Trade Talk

Dixon will help; so will Davis if the Pistons can bring him back

It seems that Dale Davis will be a Piston soon, replacing the big man spot on the bench after Primoz Brezec was traded.
D. Lippitt/Einstein (NBAE/Getty)
Friday, February 22, 2008

Joe Dumars might not have pulled off the headline-grabbing trade that Danny Ferry did in picking up Ben Wallace, but don’t underestimate Juan Dixon. Anybody who can win the MVP of the Final Four – as Dixon did when he carried Maryland to the 2002 title – you know he can play.

Being a combo guard and maybe not quite having the size that would make him an ideal NBA off guard has probably relegated him to role-playing status, but I believe he plays his role very well.
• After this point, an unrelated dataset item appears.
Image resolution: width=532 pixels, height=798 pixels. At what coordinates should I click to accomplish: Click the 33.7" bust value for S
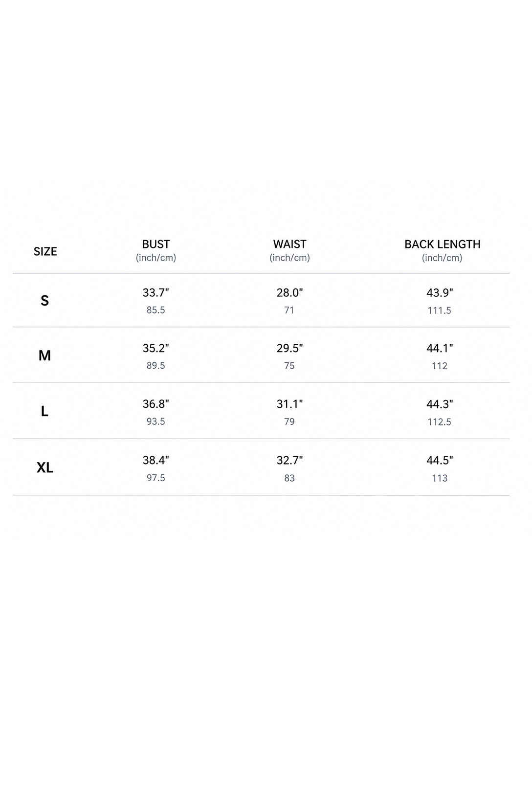[x=156, y=292]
He’s quick, we know he can score and because of his quickness he’s dangerous defensively. He’s a welcome addition to any team. Despite the fact the Pistons are guard-rich, I expect he’s going to play some. If you really look at that second unit, you’re looking at a group that at least as times, when Jarvis Hayes’ shot might not be quite right, could use another scorer. No one ever said Juan Dixon couldn’t score in this league. He’s a guy who understands his role, whatever it’s defined to be. If you need points, he can produce them.

Let me say this, too: I’m a Flip Murray fan. I love watching him play. I’ve really enjoyed having him here. I think he’s a straight shooter and a very professional NBA guy who’s a terrific one-on-one player and a good ball distributor. I do expect the Pistons will waive him so that he can go out and prove, as he did earlier this season, that he is still very, very productive, if he gets minutes. I’m hoping for the best for Flip, but I have no doubt that he’s going to land somewhere and make some noise from here until the finish line of this season and get a nice contract for next year, which he deserves. He couldn’t have been more professional about this situation here. If anybody looks at some of the big nights he had prior to mid-December, they’ll know he’s a guy who can at times and almost take over an NBA game.

Having said that, it seems that Dale Davis will be a Piston soon, now that Primoz Brezec has been dealt away for Juan Dixon. I think it’s a great move, if indeed Dale agrees to come back and play in the Motor City. Dale could have helped even more last season, but he really wasn’t needed. I expect him to play at least sparingly, though, for the rest of this season to get ready for what I’m convinced will be a postseason that certainly includes some Dale Davis time. When you play the best big men in this league, it’s great to have Dale Davis coming off your bench to provide the strength and the savvy that he has.

As for that 11-player mega-deal the Cavs, Chicago Bulls and Seattle pulled off, there are two camps as to what it does for Cleveland. One says Larry Hughes and Drew Gooden are no longer weapons for the Cavs. Larry Hughes has great size and can score and defend, so losing him was a calculated risk by Danny Ferry. And dealing Gooden, if you look at how he’s played against the Pistons in big games, was a risk as well.

But we’ve all seen Ben Wallace perform when it’s all on the line and Ben will bring some toughness, both physical and mental, to Cleveland’s rotation. Although they also get Joe Smith and Wally Szczerbiak, who can score – one from long range and one from mid-range – and a very competitive guard in Delonte West, I’m sure as far as Cleveland is concerned, Ben is the key to the deal. He’s won a championship and played in the Finals twice. If they’re able to learn how to play between now and the end of the regular season with their new pieces, Cleveland will be an intriguing team. They won’t lack toughness.

The Cavs certainly could have pulled even with Orlando as the No. 3 team in the East, but they still have to get acclimated to one another, so all of that remains to be seen. From here, it still looks like the Pistons and Celtics are the teams to beat in the East.